◆ **Given request**: Turn every line of the listing below into a JSON list of strings, one string per line, with blank lines left out.

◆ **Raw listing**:
_ _ _ _ _ _ _

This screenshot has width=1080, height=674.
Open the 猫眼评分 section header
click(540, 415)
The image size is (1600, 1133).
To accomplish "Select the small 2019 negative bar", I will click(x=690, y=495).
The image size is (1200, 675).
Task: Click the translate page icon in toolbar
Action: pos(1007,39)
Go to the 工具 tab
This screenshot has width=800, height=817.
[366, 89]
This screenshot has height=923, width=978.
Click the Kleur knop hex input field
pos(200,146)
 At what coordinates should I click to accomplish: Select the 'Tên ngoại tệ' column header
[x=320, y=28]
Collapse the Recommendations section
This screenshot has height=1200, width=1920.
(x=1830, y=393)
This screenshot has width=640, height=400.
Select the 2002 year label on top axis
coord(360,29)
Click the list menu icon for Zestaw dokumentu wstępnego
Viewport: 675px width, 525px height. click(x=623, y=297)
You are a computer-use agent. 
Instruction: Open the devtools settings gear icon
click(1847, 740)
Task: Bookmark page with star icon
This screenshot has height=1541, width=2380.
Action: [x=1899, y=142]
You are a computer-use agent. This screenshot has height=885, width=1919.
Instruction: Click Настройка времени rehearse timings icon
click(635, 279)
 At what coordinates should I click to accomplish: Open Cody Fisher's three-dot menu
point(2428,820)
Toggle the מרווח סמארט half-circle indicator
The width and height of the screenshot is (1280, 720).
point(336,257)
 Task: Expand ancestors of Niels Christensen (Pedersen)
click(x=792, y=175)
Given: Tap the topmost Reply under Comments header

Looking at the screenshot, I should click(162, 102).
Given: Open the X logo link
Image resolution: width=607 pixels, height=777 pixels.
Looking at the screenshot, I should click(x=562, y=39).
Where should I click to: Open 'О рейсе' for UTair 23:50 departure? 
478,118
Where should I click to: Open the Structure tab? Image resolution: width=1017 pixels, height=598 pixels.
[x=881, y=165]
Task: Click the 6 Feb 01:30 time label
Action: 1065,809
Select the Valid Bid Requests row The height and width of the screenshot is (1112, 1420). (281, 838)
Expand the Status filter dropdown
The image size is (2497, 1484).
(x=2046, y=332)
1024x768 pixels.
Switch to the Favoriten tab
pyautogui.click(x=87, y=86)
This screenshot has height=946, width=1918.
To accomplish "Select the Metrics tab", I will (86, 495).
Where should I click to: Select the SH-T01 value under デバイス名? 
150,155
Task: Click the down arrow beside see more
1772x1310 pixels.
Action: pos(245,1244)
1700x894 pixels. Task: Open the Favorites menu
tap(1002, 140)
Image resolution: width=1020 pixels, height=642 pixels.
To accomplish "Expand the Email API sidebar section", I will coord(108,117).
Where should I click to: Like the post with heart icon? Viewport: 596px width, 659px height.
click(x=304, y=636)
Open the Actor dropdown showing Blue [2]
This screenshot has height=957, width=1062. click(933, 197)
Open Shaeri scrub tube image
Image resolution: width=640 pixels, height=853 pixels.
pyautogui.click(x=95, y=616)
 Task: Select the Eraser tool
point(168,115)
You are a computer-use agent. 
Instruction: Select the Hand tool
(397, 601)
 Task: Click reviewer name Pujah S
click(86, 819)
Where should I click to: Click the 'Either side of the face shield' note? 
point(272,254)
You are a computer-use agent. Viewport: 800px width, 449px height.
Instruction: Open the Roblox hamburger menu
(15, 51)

_ _ _ _ _ _ _

◆ **Solved problem**:
[
  "This screenshot has width=1080, height=674.",
  "Open the 猫眼评分 section header",
  "click(540, 415)",
  "The image size is (1600, 1133).",
  "To accomplish \"Select the small 2019 negative bar\", I will click(x=690, y=495).",
  "The image size is (1200, 675).",
  "Task: Click the translate page icon in toolbar",
  "Action: pos(1007,39)",
  "Go to the 工具 tab",
  "This screenshot has width=800, height=817.",
  "[366, 89]",
  "This screenshot has height=923, width=978.",
  "Click the Kleur knop hex input field",
  "pos(200,146)",
  " At what coordinates should I click to accomplish: Select the 'Tên ngoại tệ' column header",
  "[x=320, y=28]",
  "Collapse the Recommendations section",
  "This screenshot has height=1200, width=1920.",
  "(x=1830, y=393)",
  "This screenshot has width=640, height=400.",
  "Select the 2002 year label on top axis",
  "coord(360,29)",
  "Click the list menu icon for Zestaw dokumentu wstępnego",
  "Viewport: 675px width, 525px height. click(x=623, y=297)",
  "You are a computer-use agent. ",
  "Instruction: Open the devtools settings gear icon",
  "click(1847, 740)",
  "Task: Bookmark page with star icon",
  "This screenshot has height=1541, width=2380.",
  "Action: [x=1899, y=142]",
  "You are a computer-use agent. This screenshot has height=885, width=1919.",
  "Instruction: Click Настройка времени rehearse timings icon",
  "click(635, 279)",
  " At what coordinates should I click to accomplish: Open Cody Fisher's three-dot menu",
  "point(2428,820)",
  "Toggle the מרווח סמארט half-circle indicator",
  "The width and height of the screenshot is (1280, 720).",
  "point(336,257)",
  " Task: Expand ancestors of Niels Christensen (Pedersen)",
  "click(x=792, y=175)",
  "Given: Tap the topmost Reply under Comments header",
  "Looking at the screenshot, I should click(162, 102).",
  "Given: Open the X logo link",
  "Image resolution: width=607 pixels, height=777 pixels.",
  "Looking at the screenshot, I should click(x=562, y=39).",
  "Where should I click to: Open 'О рейсе' for UTair 23:50 departure? ",
  "478,118",
  "Where should I click to: Open the Structure tab? Image resolution: width=1017 pixels, height=598 pixels.",
  "[x=881, y=165]",
  "Task: Click the 6 Feb 01:30 time label",
  "Action: 1065,809",
  "Select the Valid Bid Requests row The height and width of the screenshot is (1112, 1420). (281, 838)",
  "Expand the Status filter dropdown",
  "The image size is (2497, 1484).",
  "(x=2046, y=332)",
  "1024x768 pixels.",
  "Switch to the Favoriten tab",
  "pyautogui.click(x=87, y=86)",
  "This screenshot has height=946, width=1918.",
  "To accomplish \"Select the Metrics tab\", I will (86, 495).",
  "Where should I click to: Select the SH-T01 value under デバイス名? ",
  "150,155",
  "Task: Click the down arrow beside see more",
  "1772x1310 pixels.",
  "Action: pos(245,1244)",
  "1700x894 pixels. Task: Open the Favorites menu",
  "tap(1002, 140)",
  "Image resolution: width=1020 pixels, height=642 pixels.",
  "To accomplish \"Expand the Email API sidebar section\", I will coord(108,117).",
  "Where should I click to: Like the post with heart icon? Viewport: 596px width, 659px height.",
  "click(x=304, y=636)",
  "Open the Actor dropdown showing Blue [2]",
  "This screenshot has height=957, width=1062. click(933, 197)",
  "Open Shaeri scrub tube image",
  "Image resolution: width=640 pixels, height=853 pixels.",
  "pyautogui.click(x=95, y=616)",
  " Task: Select the Eraser tool",
  "point(168,115)",
  "You are a computer-use agent. ",
  "Instruction: Select the Hand tool",
  "(397, 601)",
  " Task: Click reviewer name Pujah S",
  "click(86, 819)",
  "Where should I click to: Click the 'Either side of the face shield' note? ",
  "point(272,254)",
  "You are a computer-use agent. Viewport: 800px width, 449px height.",
  "Instruction: Open the Roblox hamburger menu",
  "(15, 51)"
]